= Passage =
□ □ □
# What is a “RIT” Score?

When a student completes an NWEA MAP assessment, he or she receives a series of RIT scores as a result. So, what is a “RIT” and what do the scores mean?

“RIT” is an abbreviation for “Rausch Unit.” The difficulty and complexity of each MAP assessment question is measured using the RIT scale. A student’s RIT score indicates the level at which the student was answering questions correctly 50% of the time.

#### Distinguishing Features of RIT Scores:

**RIT Scores Indicate a Student’s Instructional Level**- The student’s RIT score indicates the level at which the student was answering questions correctly 50% of the time. These are the skills that the student should be working on in class right now. DesCartes: A Continuum of Learning match specific skills to RIT scores, so instruction can be planned at an appropriate level for each student.
- Note: For most MAP users, DesCartes was replaced with the
**Learning Continuum**in 2014. The Learning Continuum works in a similar way but is more interactive and with statements that have been rewritten.
□ □ □
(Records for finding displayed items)

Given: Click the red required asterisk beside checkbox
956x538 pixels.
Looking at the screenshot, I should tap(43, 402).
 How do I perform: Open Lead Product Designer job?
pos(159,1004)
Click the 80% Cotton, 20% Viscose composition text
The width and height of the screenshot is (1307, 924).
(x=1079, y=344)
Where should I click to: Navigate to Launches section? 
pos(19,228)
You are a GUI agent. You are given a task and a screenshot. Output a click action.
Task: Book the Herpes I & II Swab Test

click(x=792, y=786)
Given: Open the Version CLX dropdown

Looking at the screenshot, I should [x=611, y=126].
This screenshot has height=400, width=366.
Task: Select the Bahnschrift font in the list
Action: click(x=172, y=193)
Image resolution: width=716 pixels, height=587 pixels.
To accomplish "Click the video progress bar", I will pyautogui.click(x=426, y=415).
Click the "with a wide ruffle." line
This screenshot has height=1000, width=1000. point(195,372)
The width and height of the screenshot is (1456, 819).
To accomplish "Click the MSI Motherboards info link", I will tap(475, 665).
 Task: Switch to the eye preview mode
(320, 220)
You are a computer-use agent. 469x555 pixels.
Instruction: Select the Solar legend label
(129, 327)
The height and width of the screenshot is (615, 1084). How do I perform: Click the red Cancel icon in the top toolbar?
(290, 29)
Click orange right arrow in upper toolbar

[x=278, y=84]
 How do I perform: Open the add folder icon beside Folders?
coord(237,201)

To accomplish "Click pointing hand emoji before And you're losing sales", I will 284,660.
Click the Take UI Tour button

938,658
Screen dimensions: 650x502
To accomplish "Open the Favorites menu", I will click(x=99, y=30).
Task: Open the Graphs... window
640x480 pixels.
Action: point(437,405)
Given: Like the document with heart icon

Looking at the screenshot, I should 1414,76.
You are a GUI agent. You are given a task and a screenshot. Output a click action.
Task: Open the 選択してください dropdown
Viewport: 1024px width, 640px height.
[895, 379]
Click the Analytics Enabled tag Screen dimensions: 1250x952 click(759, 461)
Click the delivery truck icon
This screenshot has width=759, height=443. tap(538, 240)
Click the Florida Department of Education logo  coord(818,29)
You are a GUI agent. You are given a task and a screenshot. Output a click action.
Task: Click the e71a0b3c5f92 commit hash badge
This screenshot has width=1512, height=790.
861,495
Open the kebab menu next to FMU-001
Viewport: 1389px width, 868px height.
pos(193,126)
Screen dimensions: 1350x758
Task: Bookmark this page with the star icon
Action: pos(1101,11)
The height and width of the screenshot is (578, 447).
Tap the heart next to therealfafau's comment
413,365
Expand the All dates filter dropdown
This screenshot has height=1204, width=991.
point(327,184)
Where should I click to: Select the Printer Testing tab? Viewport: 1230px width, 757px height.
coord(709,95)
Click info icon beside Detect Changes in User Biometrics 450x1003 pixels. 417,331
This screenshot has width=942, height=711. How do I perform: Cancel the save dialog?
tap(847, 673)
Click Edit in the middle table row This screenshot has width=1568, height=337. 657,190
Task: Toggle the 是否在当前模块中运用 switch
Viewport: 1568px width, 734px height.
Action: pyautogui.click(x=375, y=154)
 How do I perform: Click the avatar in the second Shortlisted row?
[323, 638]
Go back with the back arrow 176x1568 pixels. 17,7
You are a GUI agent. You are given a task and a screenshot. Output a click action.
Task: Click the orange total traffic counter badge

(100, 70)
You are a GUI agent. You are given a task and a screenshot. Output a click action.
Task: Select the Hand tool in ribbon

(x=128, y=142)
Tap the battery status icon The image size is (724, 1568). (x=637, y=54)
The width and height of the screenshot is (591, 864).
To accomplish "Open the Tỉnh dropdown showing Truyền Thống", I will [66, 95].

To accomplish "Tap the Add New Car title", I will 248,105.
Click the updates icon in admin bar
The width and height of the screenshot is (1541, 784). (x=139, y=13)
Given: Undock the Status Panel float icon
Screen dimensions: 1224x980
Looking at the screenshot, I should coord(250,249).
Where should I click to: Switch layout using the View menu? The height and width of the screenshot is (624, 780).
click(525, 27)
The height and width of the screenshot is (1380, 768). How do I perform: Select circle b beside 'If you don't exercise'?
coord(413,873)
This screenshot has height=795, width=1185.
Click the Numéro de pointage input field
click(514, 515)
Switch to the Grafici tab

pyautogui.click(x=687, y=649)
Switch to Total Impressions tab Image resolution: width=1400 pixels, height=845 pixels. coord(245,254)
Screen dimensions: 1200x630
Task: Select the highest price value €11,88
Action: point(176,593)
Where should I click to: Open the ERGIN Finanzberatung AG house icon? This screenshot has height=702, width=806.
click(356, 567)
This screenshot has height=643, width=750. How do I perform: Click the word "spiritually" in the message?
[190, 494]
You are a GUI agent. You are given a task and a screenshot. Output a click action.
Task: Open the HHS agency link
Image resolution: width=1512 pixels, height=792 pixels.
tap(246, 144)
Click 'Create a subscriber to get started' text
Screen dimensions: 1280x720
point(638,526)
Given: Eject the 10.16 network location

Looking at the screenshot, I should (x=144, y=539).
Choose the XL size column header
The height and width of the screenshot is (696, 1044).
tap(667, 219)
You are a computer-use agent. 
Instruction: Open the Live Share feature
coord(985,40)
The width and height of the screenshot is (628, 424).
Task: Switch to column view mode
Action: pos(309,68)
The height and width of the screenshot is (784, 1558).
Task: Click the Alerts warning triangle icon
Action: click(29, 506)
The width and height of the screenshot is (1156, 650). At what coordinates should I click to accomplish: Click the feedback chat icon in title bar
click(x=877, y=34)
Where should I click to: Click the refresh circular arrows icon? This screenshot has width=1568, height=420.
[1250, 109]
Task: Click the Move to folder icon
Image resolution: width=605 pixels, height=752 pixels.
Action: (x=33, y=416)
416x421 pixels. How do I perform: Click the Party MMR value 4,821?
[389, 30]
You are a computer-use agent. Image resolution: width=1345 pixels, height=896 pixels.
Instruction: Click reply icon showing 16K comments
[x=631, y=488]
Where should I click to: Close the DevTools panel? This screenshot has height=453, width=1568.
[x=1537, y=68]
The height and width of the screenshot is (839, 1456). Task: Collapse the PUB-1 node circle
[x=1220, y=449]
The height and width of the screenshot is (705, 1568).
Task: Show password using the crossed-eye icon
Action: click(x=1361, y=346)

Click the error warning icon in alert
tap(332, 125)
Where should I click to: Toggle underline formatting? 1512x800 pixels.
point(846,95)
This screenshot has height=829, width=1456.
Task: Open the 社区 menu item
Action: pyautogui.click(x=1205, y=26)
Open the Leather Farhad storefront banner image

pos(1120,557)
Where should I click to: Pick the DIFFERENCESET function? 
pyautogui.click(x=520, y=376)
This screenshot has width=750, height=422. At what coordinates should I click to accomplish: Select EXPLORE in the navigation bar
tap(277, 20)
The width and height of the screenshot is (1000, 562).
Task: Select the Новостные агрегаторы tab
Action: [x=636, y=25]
□ □ □
= Required actions =
1. According to the RIT score passage, what replaced DesCartes for most MAP users in 2014?
2. Say whether each statement agrees with the RIT score passage, answering yes or no and quoting the deciding words: (a) "RIT" is an abbreviation for "Rausch Unit." (b) A student's RIT score shows the level at which the student answered questions correctly 75% of the time. (c) The Learning Continuum is less interactive than DesCartes.

= List of solutions =
1. The Learning Continuum.

2.
(a) Yes: "“RIT” is an abbreviation for “Rausch Unit.”"
(b) No: "the level at which the student was answering questions correctly 50% of the time"
(c) No: "is more interactive and with statements that have been rewritten"